British madrassas are notoriously hideous. Pedophilia and rape are the norm. In fact, even the British government is aware of this and has called for changes. My friend Thabet opines that in five years the case of molestation and rape in British madrassas is going to blow up the way the Catholic molestation of youth did a few years ago. So the question is again, where are they parents? Of course a child who has been molested as a youth, and then been unquestionedly allowed to go wherever he damn well pleases (in a beamer), is going to go off the deep end. The problem here is not what these guys believe (because even if they believed in Pokemon they would be murderers), but that nothing is being done to combat the conditions which create criminals. That is what each and every bomber and potential bomber has been — a criminal. British Muslims have to begin calling them that. Meanwhile, non-Muslim Brits have to recognize that criminality exists in many manifestations (it isn’t just drugs and rape), and they have to realize that before they stereotype and demonize just the Muslims in Britain for housing criminals, they should look at the criminal drug culture amongst the urban whites as well.
In the end, I am not English. I am glad to be an American. I am incredibly sensitive to the things that are happening in England and I intend on making sure the same does not happen here. I do have a step up though. As noted, the American culture is more open, less insular, and more receptive.

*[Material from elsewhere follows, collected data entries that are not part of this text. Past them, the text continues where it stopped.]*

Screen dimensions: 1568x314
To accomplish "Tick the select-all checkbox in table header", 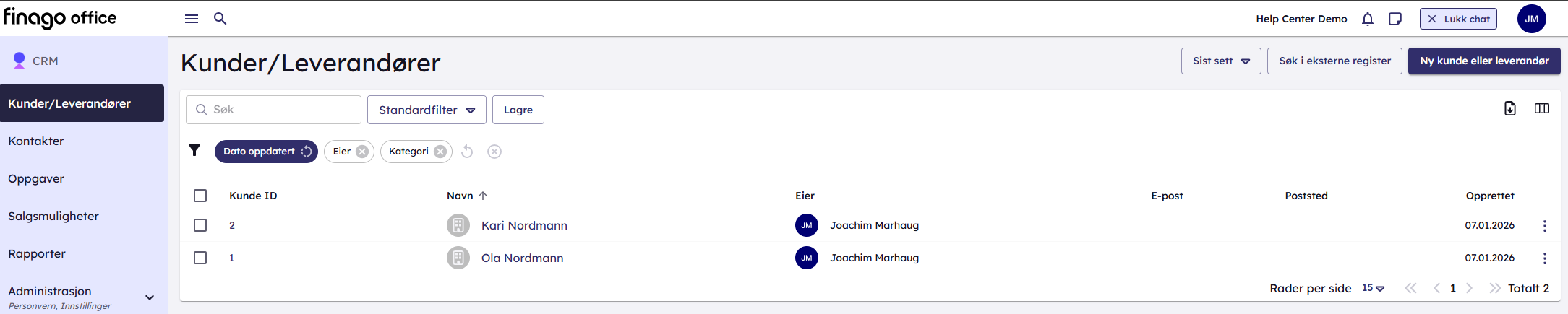I will pyautogui.click(x=200, y=196).
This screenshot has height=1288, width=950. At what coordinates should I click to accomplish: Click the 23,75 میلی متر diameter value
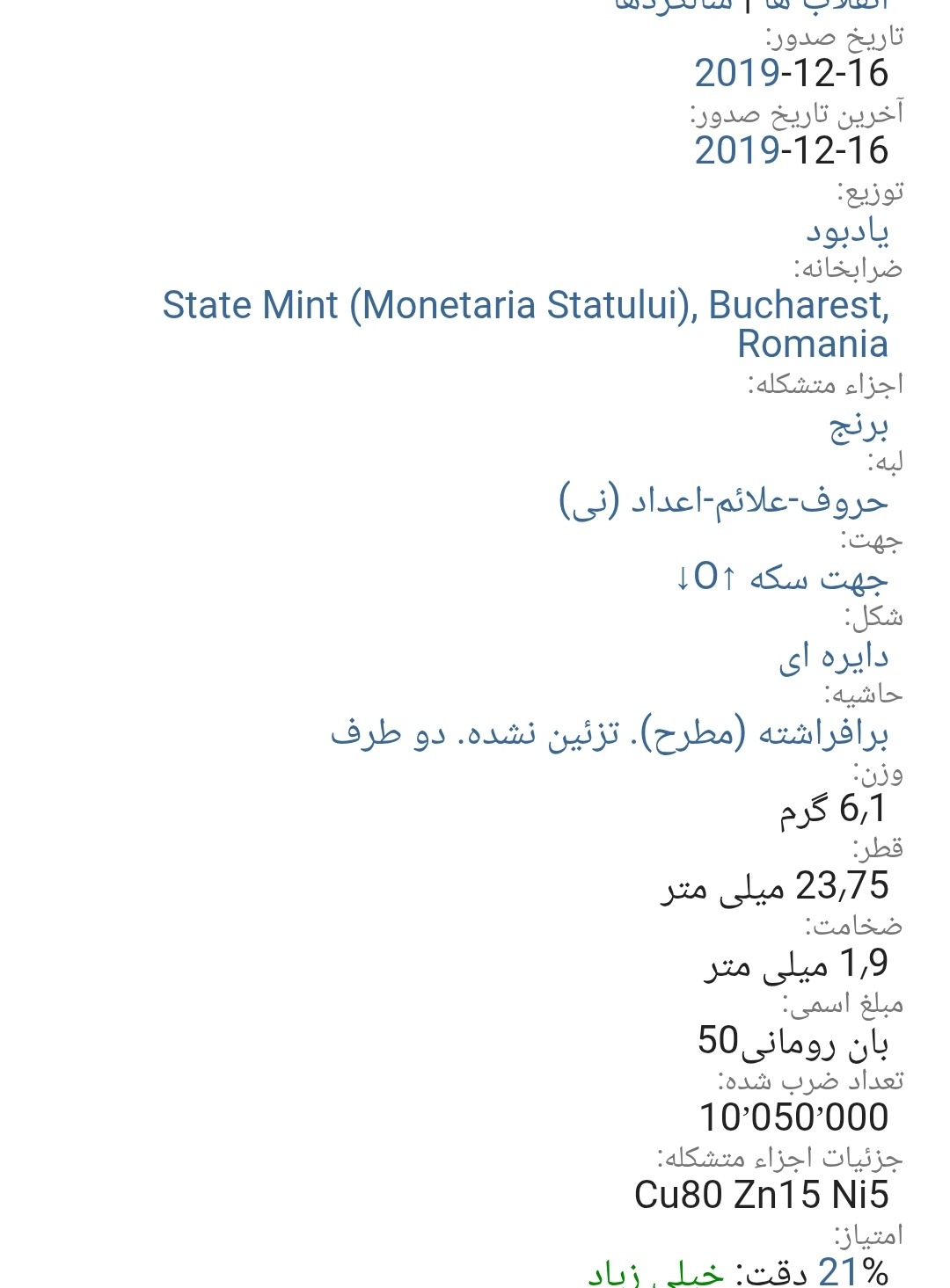coord(774,886)
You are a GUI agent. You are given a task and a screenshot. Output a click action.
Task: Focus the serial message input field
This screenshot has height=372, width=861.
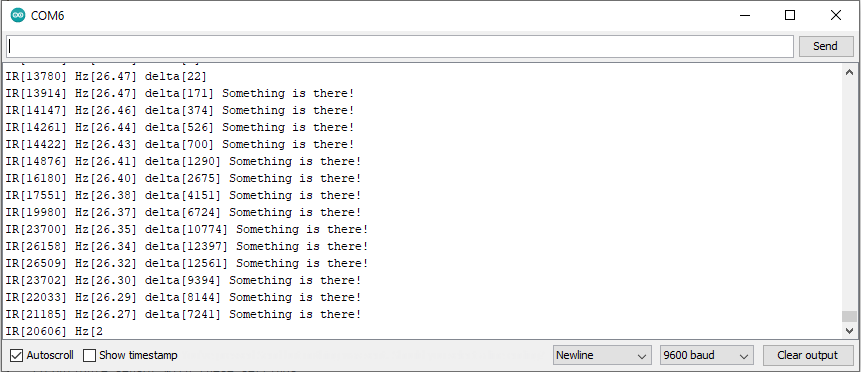pos(400,46)
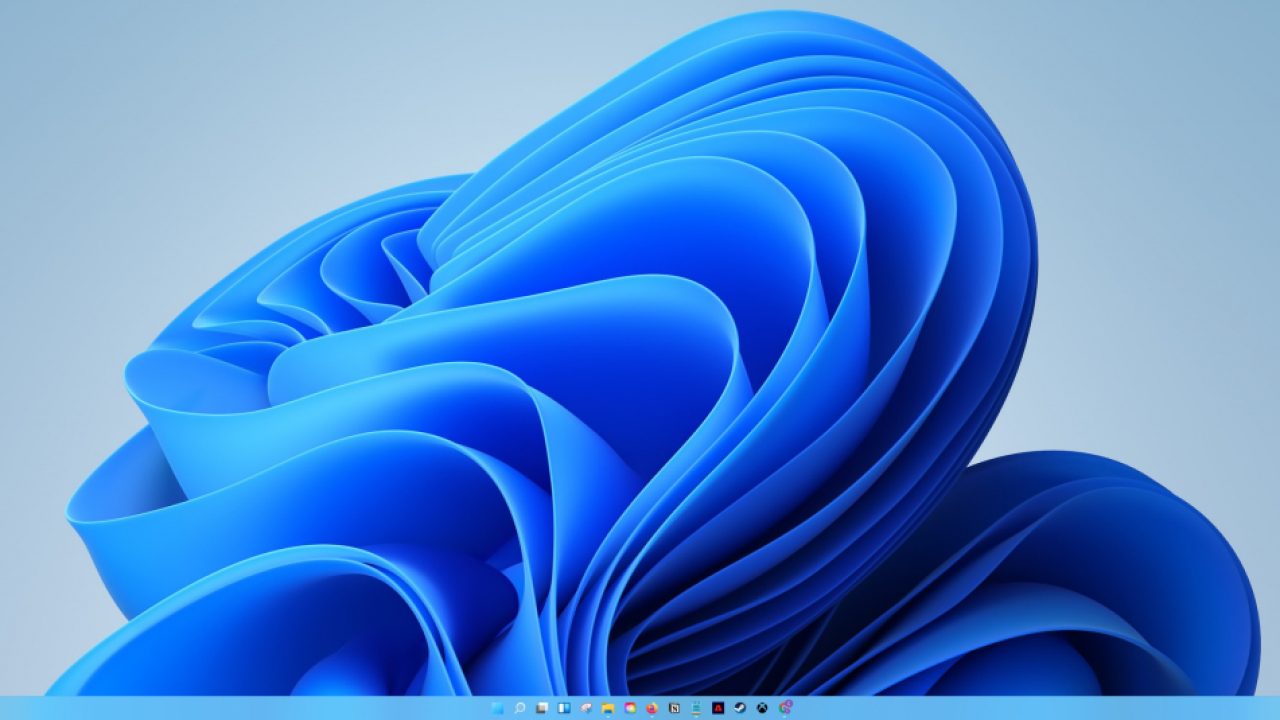Launch the Xbox app
The image size is (1280, 720).
click(x=762, y=707)
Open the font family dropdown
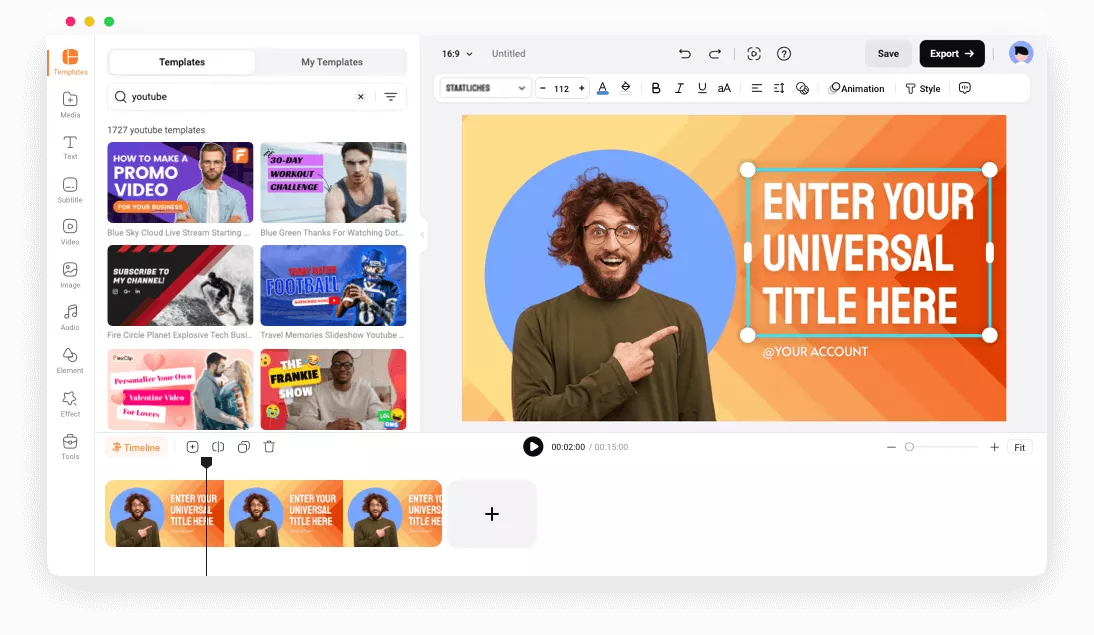This screenshot has height=635, width=1094. click(x=485, y=88)
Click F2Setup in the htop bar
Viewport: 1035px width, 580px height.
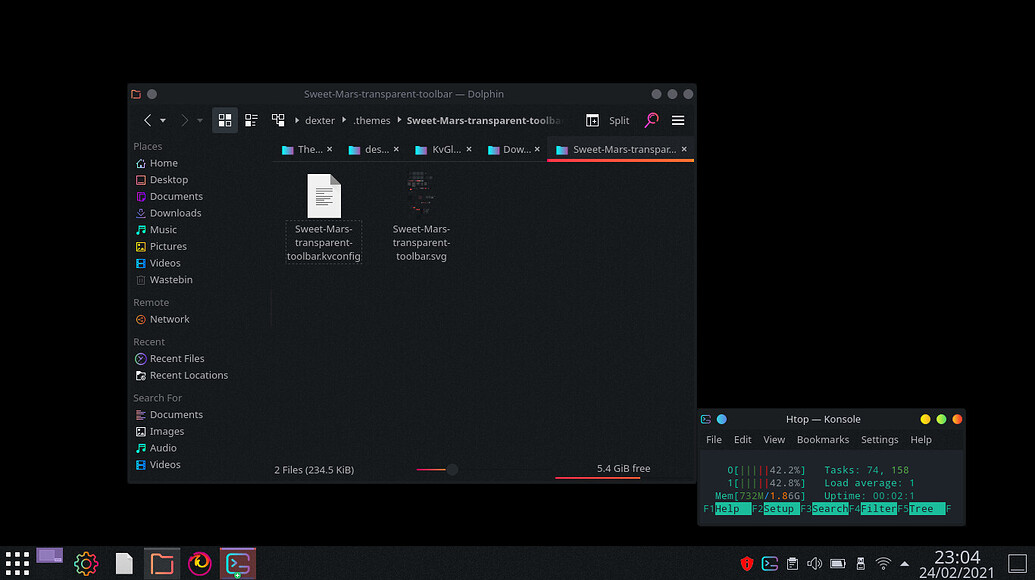(778, 509)

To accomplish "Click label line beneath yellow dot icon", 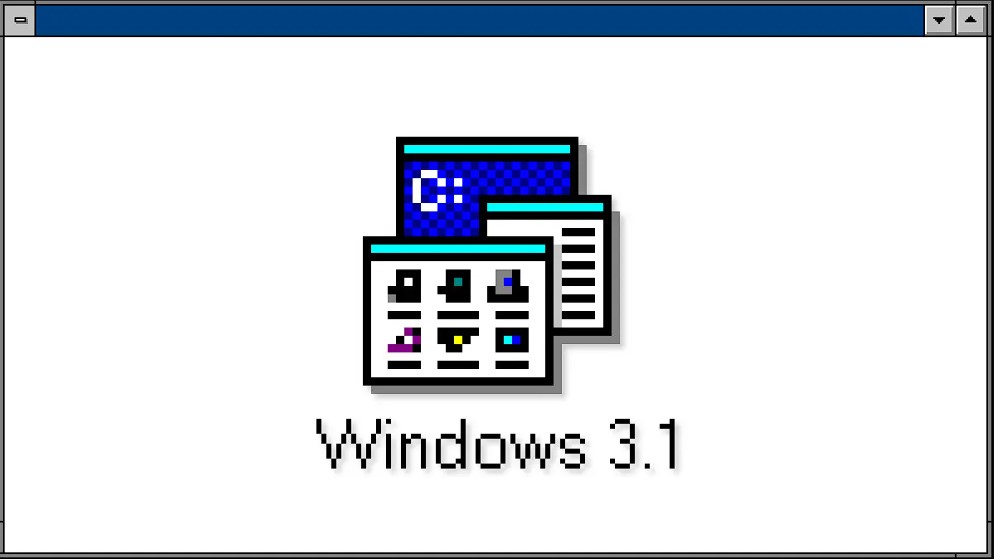I will coord(458,364).
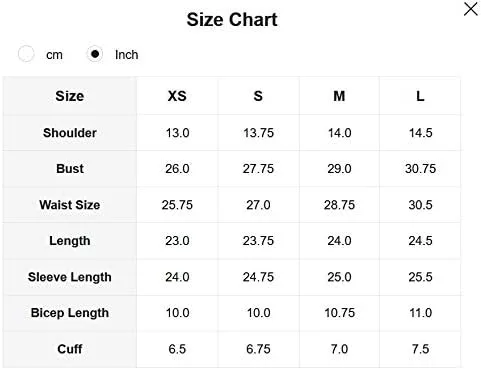Image resolution: width=481 pixels, height=370 pixels.
Task: Select the Inch unit radio button
Action: [x=95, y=54]
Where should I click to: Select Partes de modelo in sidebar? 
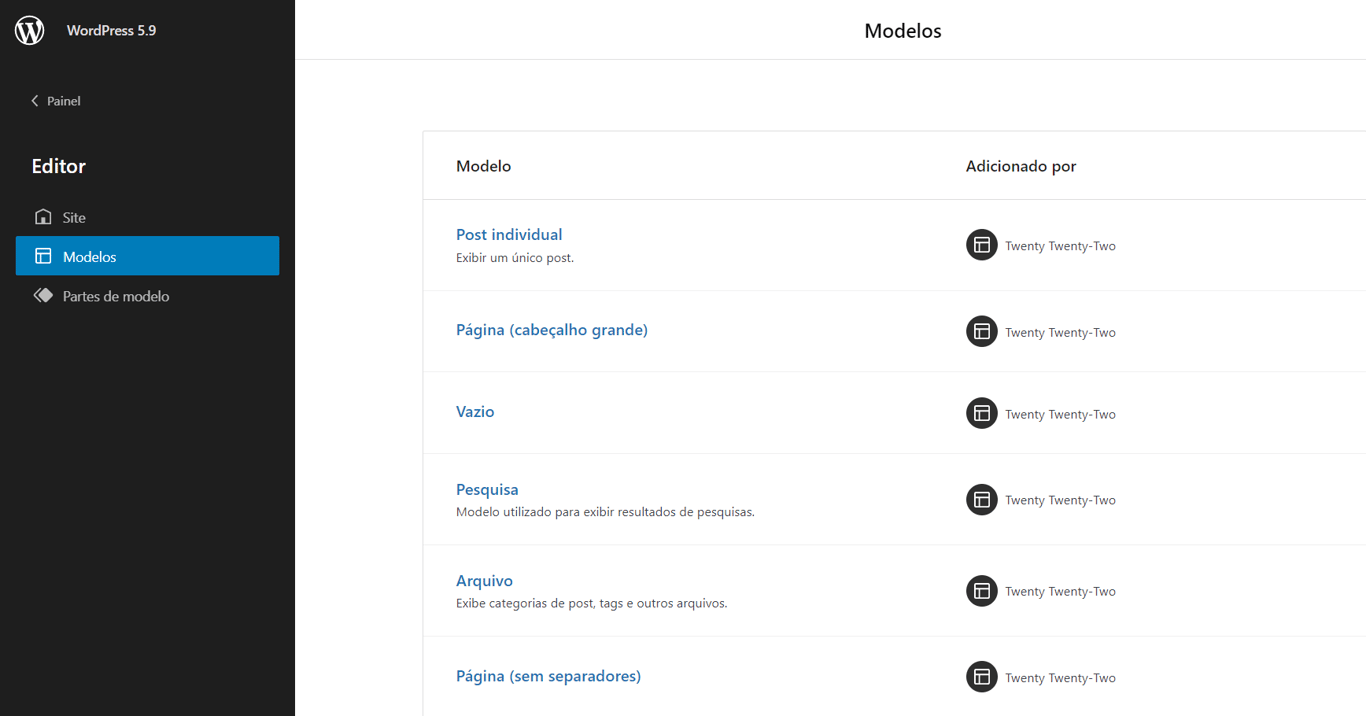116,296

For that reason, it is important that regular Americans try to export their vision of their domestic world, in a respectful and non-supremacist manner, to other parts of the First World (including France; who have a thing or two to learn about secularism).
These are difficult problems requiring careful resolution. Name-calling, Islamophobia, fear-mongering, blame-games, and victimization-complexes don’t help. I wish you all the best. Be safe flying over the Atlantic. Man I hate that ocean. It scares me more than the Pacific, at least with that you have tales of survival; what does the Atlantic got? Titanic.
ps – one thing I did not have time to address is the difference between Saudi backed Salafism and Algerian Salafism. Those who know the Muslim communities of London know there is a difference. The former is into a sort of supremacist (but ghettoistic) isolationism while the latter is political and almost militant. I leave it to others to investigate this. It may be worthwhile starting here and here.
pps – Dirty Pakis save the day. It was Pakistan’s intelligence agency which tipped off the Brits.
ppps – The Bank of England released the following names: Abdula Ahmed Ali, Cossor Ali, Shazad Khuram Ali, Nabeel Hussain, Tanvir Hussain, Umair Hussain, Umar Islam, Waseem Kayani, Assan Abdullah Khan, Waheed Arafat Khan, Osman Adam Khatib, Abdul Muneem Patel, Tayib Rauf, Muhammed Usman Saddique, Assad Sarwar, Ibrahim Savant, Amin Asmin Tariq, Shamin Mohammed Uddin, and Waheed Zaman. The oldest person on the list, Shamin Mohammed Uddin, is 35 years old. The youngest, Abdul Muneem Patel, is 17.